Saved entries
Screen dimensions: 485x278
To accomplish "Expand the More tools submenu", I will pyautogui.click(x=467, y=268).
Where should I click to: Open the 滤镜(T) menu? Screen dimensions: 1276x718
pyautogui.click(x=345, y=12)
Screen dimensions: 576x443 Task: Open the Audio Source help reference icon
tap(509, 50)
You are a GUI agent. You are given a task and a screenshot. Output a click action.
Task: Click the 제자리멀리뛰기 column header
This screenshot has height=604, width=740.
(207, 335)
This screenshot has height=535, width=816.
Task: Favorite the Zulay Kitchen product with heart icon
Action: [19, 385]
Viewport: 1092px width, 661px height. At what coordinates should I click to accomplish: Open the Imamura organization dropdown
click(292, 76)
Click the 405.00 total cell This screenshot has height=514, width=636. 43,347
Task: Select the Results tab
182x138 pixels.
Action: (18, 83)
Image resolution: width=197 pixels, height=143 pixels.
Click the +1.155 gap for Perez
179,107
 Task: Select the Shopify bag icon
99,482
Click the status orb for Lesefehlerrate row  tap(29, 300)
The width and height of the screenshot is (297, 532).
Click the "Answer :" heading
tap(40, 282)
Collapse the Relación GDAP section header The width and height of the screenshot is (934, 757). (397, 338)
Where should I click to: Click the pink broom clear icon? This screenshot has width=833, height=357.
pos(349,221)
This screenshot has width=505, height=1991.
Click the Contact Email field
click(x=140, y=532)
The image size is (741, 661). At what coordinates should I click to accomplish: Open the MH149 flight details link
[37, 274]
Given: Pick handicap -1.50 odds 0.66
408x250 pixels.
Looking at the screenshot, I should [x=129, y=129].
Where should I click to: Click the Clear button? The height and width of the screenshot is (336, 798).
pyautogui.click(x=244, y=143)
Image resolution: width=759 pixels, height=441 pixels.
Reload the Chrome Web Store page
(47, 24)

What to produce:
Every entry above should be returned exactly as written.

Task response:
Screen dimensions: 485x278
To accomplish "Expand the More tools submenu", I will pyautogui.click(x=467, y=268).
Where should I click to: Open the 滤镜(T) menu? Screen dimensions: 1276x718
pyautogui.click(x=345, y=12)
Screen dimensions: 576x443 Task: Open the Audio Source help reference icon
tap(509, 50)
You are a GUI agent. You are given a task and a screenshot. Output a click action.
Task: Click the 제자리멀리뛰기 column header
This screenshot has height=604, width=740.
(207, 335)
This screenshot has height=535, width=816.
Task: Favorite the Zulay Kitchen product with heart icon
Action: [19, 385]
Viewport: 1092px width, 661px height. At what coordinates should I click to accomplish: Open the Imamura organization dropdown
click(292, 76)
Click the 405.00 total cell This screenshot has height=514, width=636. 43,347
Task: Select the Results tab
182x138 pixels.
Action: (18, 83)
Image resolution: width=197 pixels, height=143 pixels.
Click the +1.155 gap for Perez
179,107
 Task: Select the Shopify bag icon
99,482
Click the status orb for Lesefehlerrate row  tap(29, 300)
The width and height of the screenshot is (297, 532).
Click the "Answer :" heading
tap(40, 282)
Collapse the Relación GDAP section header The width and height of the screenshot is (934, 757). (397, 338)
Where should I click to: Click the pink broom clear icon? This screenshot has width=833, height=357.
pos(349,221)
This screenshot has width=505, height=1991.
Click the Contact Email field
click(x=140, y=532)
The image size is (741, 661). At what coordinates should I click to accomplish: Open the MH149 flight details link
[37, 274]
Given: Pick handicap -1.50 odds 0.66
408x250 pixels.
Looking at the screenshot, I should [x=129, y=129].
Where should I click to: Click the Clear button? The height and width of the screenshot is (336, 798).
pyautogui.click(x=244, y=143)
Image resolution: width=759 pixels, height=441 pixels.
Reload the Chrome Web Store page
(47, 24)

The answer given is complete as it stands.